Task description:
Write out again, exactly, the lines below starting at the one with "Contact information (142, 2554)" and ending at the one with "O nás (606, 72)".

===============

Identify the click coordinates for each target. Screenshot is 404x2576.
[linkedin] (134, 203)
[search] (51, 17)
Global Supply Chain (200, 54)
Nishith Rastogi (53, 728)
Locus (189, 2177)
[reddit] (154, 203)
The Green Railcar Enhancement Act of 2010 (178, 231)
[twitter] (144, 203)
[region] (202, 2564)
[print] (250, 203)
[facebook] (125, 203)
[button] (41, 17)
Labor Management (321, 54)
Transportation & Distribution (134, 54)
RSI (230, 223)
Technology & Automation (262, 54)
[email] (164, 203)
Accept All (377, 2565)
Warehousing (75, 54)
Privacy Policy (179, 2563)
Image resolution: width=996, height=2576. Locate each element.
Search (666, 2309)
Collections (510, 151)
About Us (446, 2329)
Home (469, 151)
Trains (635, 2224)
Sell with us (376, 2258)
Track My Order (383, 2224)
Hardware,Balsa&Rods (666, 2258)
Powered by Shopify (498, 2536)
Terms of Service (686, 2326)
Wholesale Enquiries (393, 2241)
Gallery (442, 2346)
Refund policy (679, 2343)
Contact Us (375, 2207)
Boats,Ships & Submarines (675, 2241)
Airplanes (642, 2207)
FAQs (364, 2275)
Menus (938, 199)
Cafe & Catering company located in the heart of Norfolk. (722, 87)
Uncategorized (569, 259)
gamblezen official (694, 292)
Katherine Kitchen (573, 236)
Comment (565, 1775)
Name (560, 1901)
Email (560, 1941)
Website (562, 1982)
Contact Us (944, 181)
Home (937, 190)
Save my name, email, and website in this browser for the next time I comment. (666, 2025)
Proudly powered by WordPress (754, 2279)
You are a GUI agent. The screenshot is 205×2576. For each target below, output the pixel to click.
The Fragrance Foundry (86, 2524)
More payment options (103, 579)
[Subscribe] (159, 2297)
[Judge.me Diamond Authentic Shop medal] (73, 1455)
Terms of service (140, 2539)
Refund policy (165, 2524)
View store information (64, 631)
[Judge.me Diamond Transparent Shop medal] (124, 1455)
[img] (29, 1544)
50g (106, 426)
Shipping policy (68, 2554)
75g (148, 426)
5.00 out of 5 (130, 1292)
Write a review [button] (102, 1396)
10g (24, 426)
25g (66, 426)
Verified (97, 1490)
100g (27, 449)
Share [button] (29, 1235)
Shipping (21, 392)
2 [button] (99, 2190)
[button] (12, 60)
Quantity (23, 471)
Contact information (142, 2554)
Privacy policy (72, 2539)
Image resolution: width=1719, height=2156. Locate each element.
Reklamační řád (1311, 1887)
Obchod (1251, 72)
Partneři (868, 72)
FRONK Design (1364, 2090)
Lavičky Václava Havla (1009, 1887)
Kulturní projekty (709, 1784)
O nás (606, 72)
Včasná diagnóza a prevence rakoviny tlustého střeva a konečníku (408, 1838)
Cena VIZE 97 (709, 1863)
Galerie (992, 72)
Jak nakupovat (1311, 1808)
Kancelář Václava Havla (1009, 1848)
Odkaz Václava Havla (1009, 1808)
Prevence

===============

Finished exercise:
Contact information (142, 2554)
Privacy policy (72, 2539)
Image resolution: width=1719, height=2156. Locate each element.
Reklamační řád (1311, 1887)
Obchod (1251, 72)
Partneři (868, 72)
FRONK Design (1364, 2090)
Lavičky Václava Havla (1009, 1887)
Kulturní projekty (709, 1784)
O nás (606, 72)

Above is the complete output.